Abstract

PURPOSE
Colon cancer shows various genetic alterations in its development and progression. Recently, microsatellite instability (MSI) has been related to a novel mechanism of carcinogenesis, and might be a useful prognostic factor in several gastrointestinal malignancies. The loss of heterozygosity (LOH) is known to be related with the allelic loss of various tumor suppressor genes, however, MSI, which has been found to result from an erroneous DNA mismatch repair system, has been known to be involved in the carcinogenesis of hereditary non-polyposis colon cancers and some aspects of sporadic colorectal cancers. In this study, the status of MSI was examined in sporadic colon cancers, and its correlation with various clinico-pathological parameters investigated. METHODS: Fifty sporadic colorectal cancers, treated by surgery alone, were analyzed for the presence of MSI using microsatellite markers, and tumor and normal DNA, obtained from formalin-fixed paraffin-embedded archival tissues.
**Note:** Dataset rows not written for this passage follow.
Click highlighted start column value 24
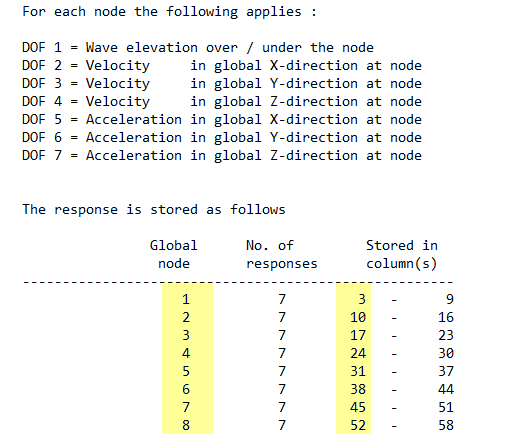526x434 pixels. [x=358, y=353]
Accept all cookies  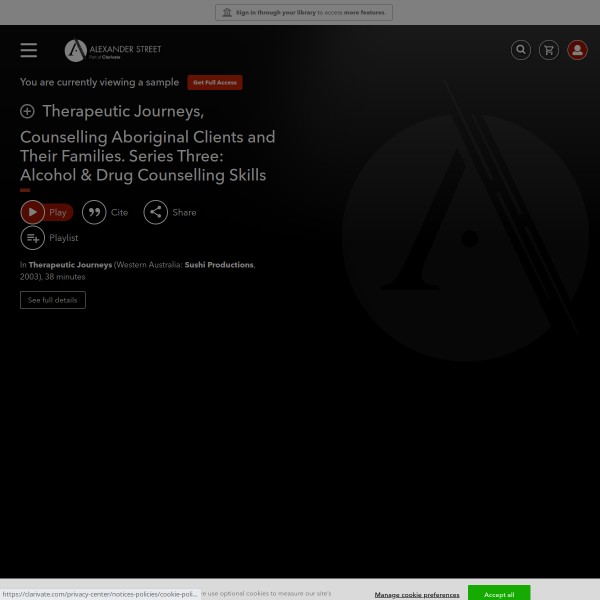[x=499, y=594]
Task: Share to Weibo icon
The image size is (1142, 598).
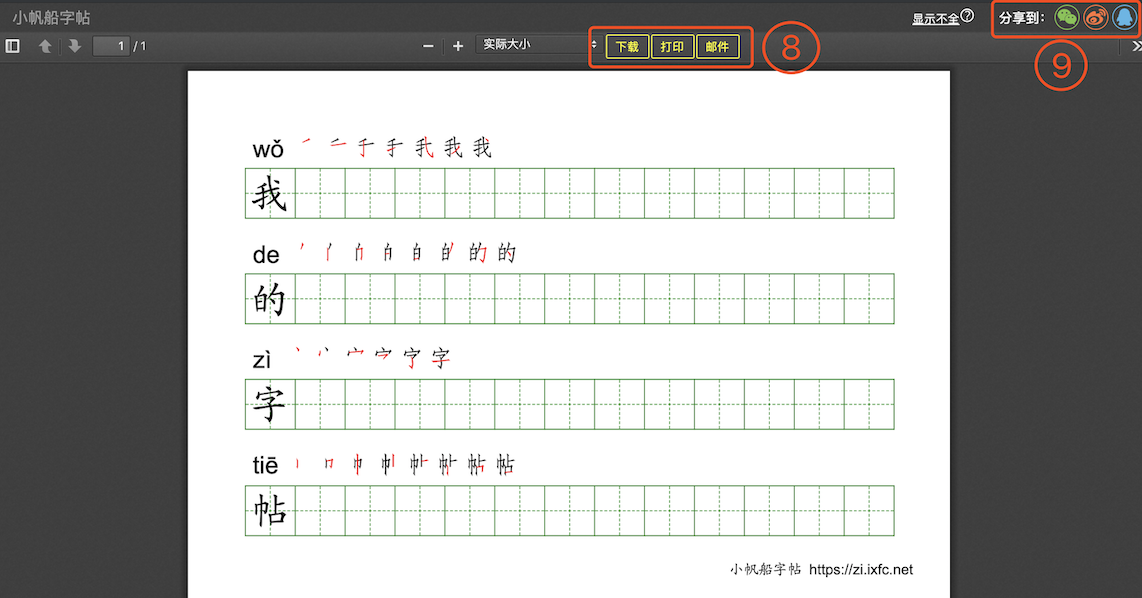Action: [x=1096, y=18]
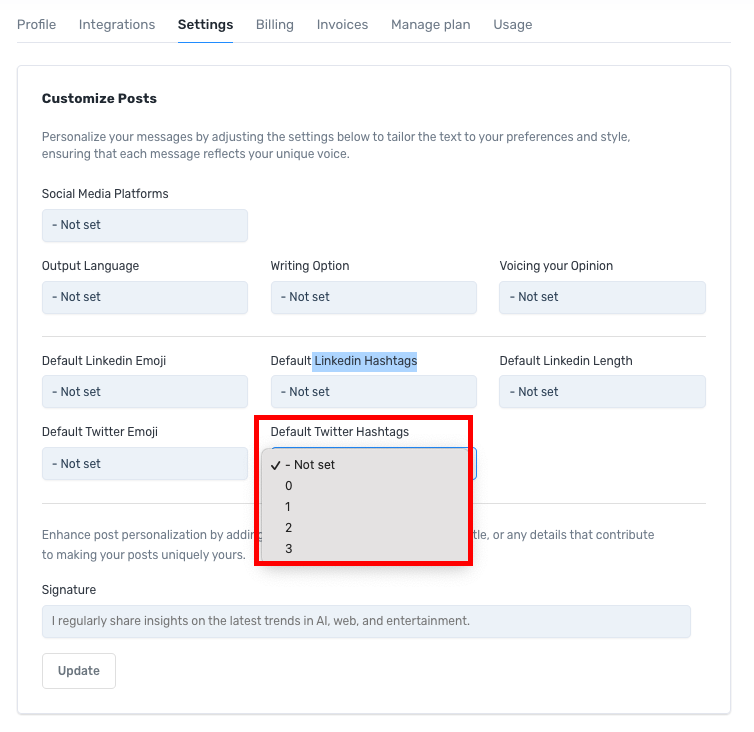754x732 pixels.
Task: Go to the Billing tab
Action: (275, 24)
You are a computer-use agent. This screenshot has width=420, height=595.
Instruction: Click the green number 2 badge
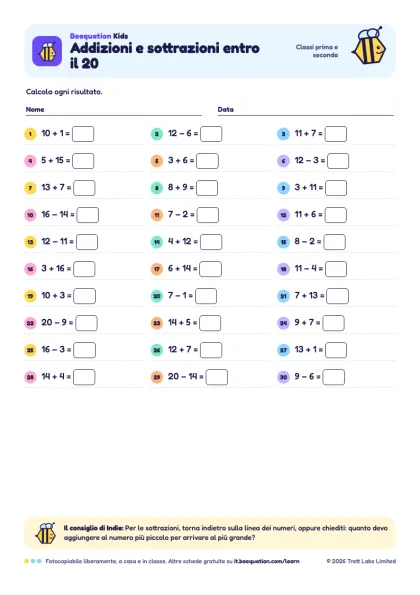pos(157,134)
MSIs were examined at the BAT25, BAT26, D2S123, D5S346 and D17S250 loci, as recommended in the 1997 NIH International Workshop on Microsatellite Instabilities and RER phenotypes. RESULTS: MSI was detected in 11 cases (22%), and was more frequently detected in the non-metastatic adenocarcinoma and Astler-Coller stages A+B1+C1 groups than in the metastatic and B2+C2+D groups. Also, there were no metastatic cases in the MSI-high group, where more than 3 loci had MSI. LOH was detected in three of the recommended markers, and was observed in 17 cases (34%). LOH was more highly detected in the metastatic and B2+C2+D groups, but there was no correlation with the clinico-pathological parameters. However, no LOH-positive cases were found in the MSI-positive group. CONCLUSION: These results suggest that MSI may be partially involved in colorectal carcinogenesis and the metastasis mechanism. Also, the clinical use of the MSI status may help in determining the prognosis of colorectal cancer patients.